Here, we explain in detail what data formats PandasDataset can work with, how to include static and dynamic features and how to do train/test splits.

Dummy data generation#

Let’s create a function that generates dummy time series conforming above stated requirements (timestamp index and target column). The function randomly samples sin/cos curves and outputs their sum. You don’t need to understand how this really works. We will just call generate_single_ts with datetime values which rise monotonically with fixed frequency and get a pandas.DataFrame with timestamp and target values.

[8]:

import numpy as np
import pandas as pd
import matplotlib.pyplot as plt


def generate_single_ts(date_range, item_id=None) -> pd.DataFrame:
    """create sum of `n_f` sin/cos curves with random scale and phase."""
    n_f = 2
    period = np.array([24 / (i + 1) for i in range(n_f)]).reshape(1, n_f)
    scale = np.random.normal(1, 0.3, size=(1, n_f))
    phase = 2 * np.pi * np.random.uniform(size=(1, n_f))
    periodic_f = lambda x: scale * np.sin(np.pi * x / period + phase)

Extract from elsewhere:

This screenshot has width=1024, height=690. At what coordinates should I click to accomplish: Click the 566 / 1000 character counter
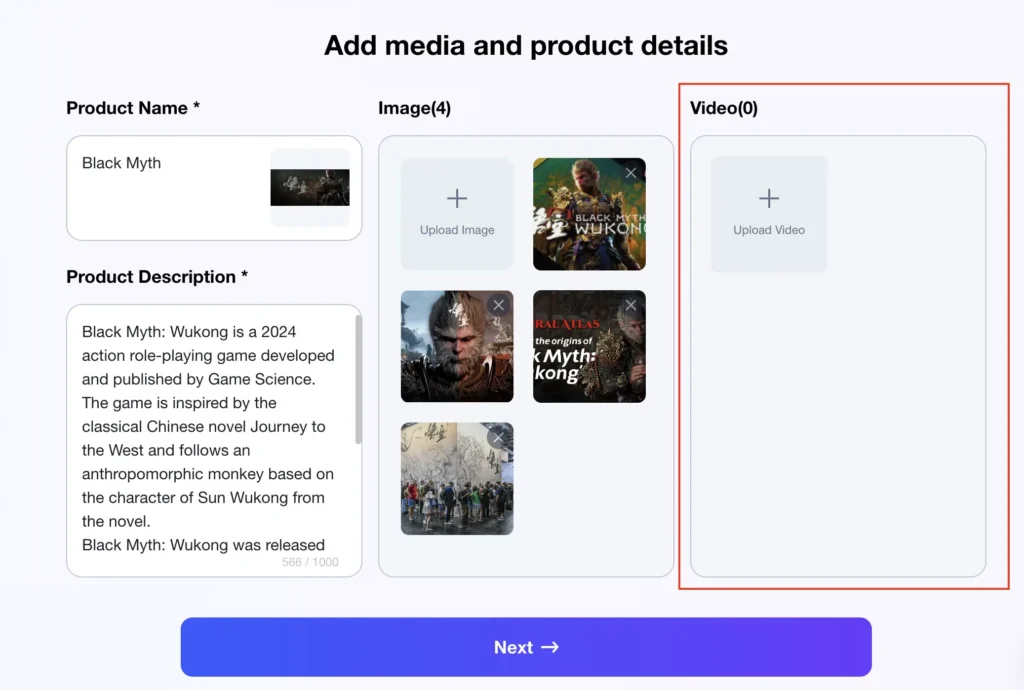coord(310,562)
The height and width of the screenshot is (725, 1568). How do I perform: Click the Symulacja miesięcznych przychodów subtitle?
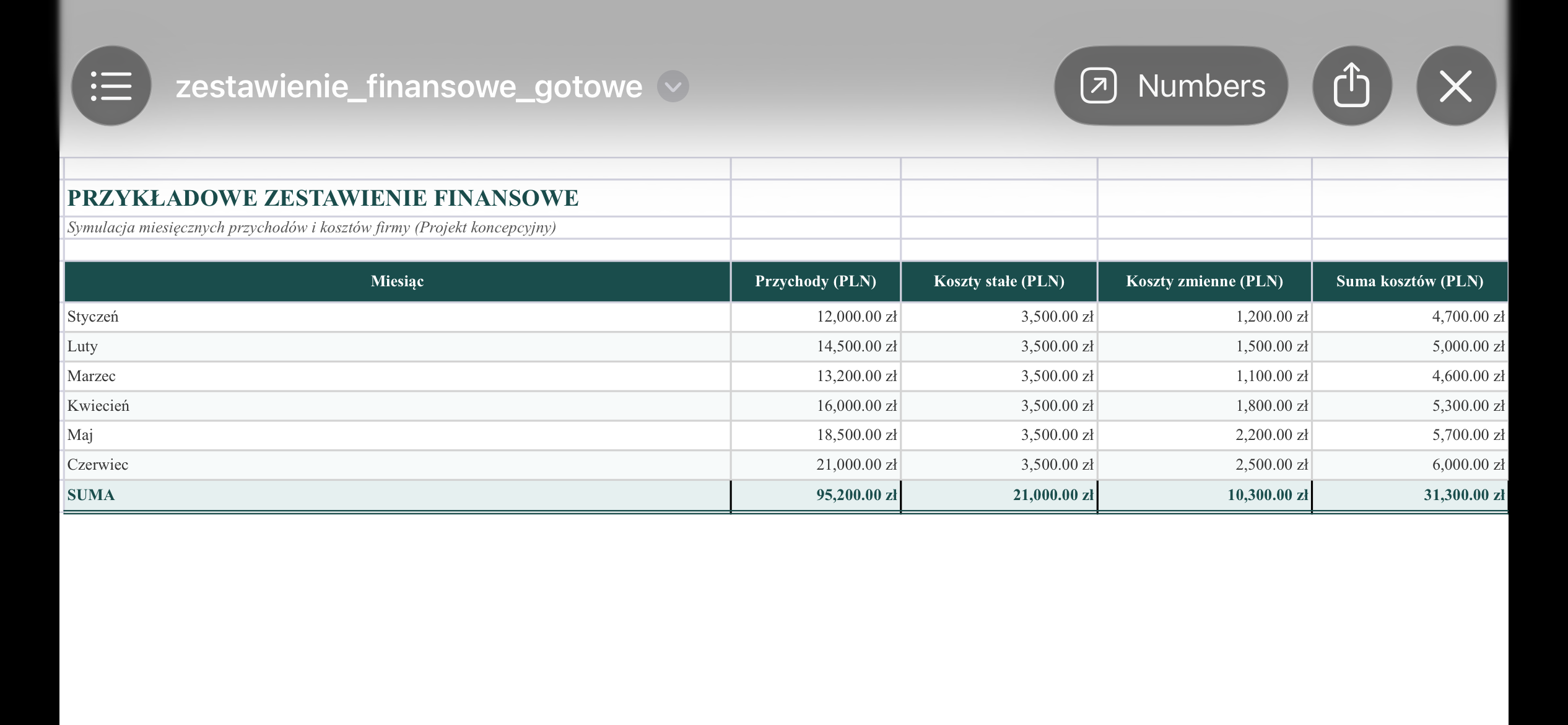coord(311,227)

    t = np.arange(0, len(date_range)).reshape(-1, 1)
    target = periodic_f(t).sum(axis=1) + np.random.normal(0, 0.1, size=len(t))
    ts = pd.DataFrame({"target": target}, index=date_range)
    if item_id is not None:
        ts["item_id"] = item_id
    return ts

[9]:

prediction_length, freq = 24, "1H"
T = 10 * prediction_length
date_range = pd.date_range("2021-01-01", periods=T, freq=freq)
ts = generate_single_ts(date_range)

print("ts.shape:", ts.shape)
print(ts.head())
ts.loc[:, "target"].plot(figsize=(10, 5))

ts.shape: (240, 1)
                       target
2021-01-01 00:00:00 -1.175310
2021-01-01 01:00:00 -1.152185
2021-01-01 02:00:00 -1.216568
2021-01-01 03:00:00 -1.150387
2021-01-01 04:00:00 -1.247621

[9]:

<Axes: >

../../_images/tutorials_data_manipulation_pandasdataframes_14_2.png

Use single time series for training#

Now, we create a GluonTS dataset using the time series we generated and train a model. Because we will use the train/evaluation loop multiple times, let’s create a function for it. The input to the function will be the time series in multiple formats and an estimator. The output is the MSE (mean squared error). In this function we train an estimator to get the predictor, use the predictor to create forecasts and return a metric. We also create an DeepAREstimator. Note we run the training for just 1 epoch. Usually you need more epochs to fully train the model.

[10]:

from gluonts.mx import DeepAREstimator, Trainer
from gluonts.evaluation import make_evaluation_predictions, Evaluator


def train_and_predict(dataset, estimator):
    predictor = estimator.train(dataset)
    forecast_it, ts_it = make_evaluation_predictions(
        dataset=dataset, predictor=predictor
    )
    evaluator = Evaluator(quantiles=(np.arange(20) / 20.0)[1:])
    agg_metrics, item_metrics = evaluator(ts_it, forecast_it, num_series=len(dataset))
    return agg_metrics["MSE"]


estimator = DeepAREstimator(
    freq=freq, prediction_length=prediction_length, trainer=Trainer(epochs=1)
)

We are ready to convert the ts dataframe into GluonTS dataset and train a model. For that, we import the PandasDataset and create an instance using our time series ts. If the target-column is called “target” we don’t really need to provide it to the constructor. Also freq is inferred from the data if the timestamp is a time- or period range. However, in this tutorial we will be specific on how to use those in general.

[11]:

from gluonts.dataset.pandas import PandasDataset

ds = PandasDataset(ts, target="target", freq=freq)
train_and_predict(ds, estimator)

100%|██████████| 50/50 [00:03<00:00, 15.02it/s, epoch=1/1, avg_epoch_loss=0.539]
Running evaluation: 100%|██████████| 1/1 [00:00<00:00,  5.04it/s]

[11]:

0.023472231979132386

Use multiple time series for training#

As described above, we can also use a list of single time series dataframes. Even dict of dataframes or a single long-formatted-dataframe with multiple time series can be used and is described below. So, let’s create multiple time series and train the model using those.

[12]:

N = 10
multiple_ts = [generate_single_ts(date_range) for i in range(N)]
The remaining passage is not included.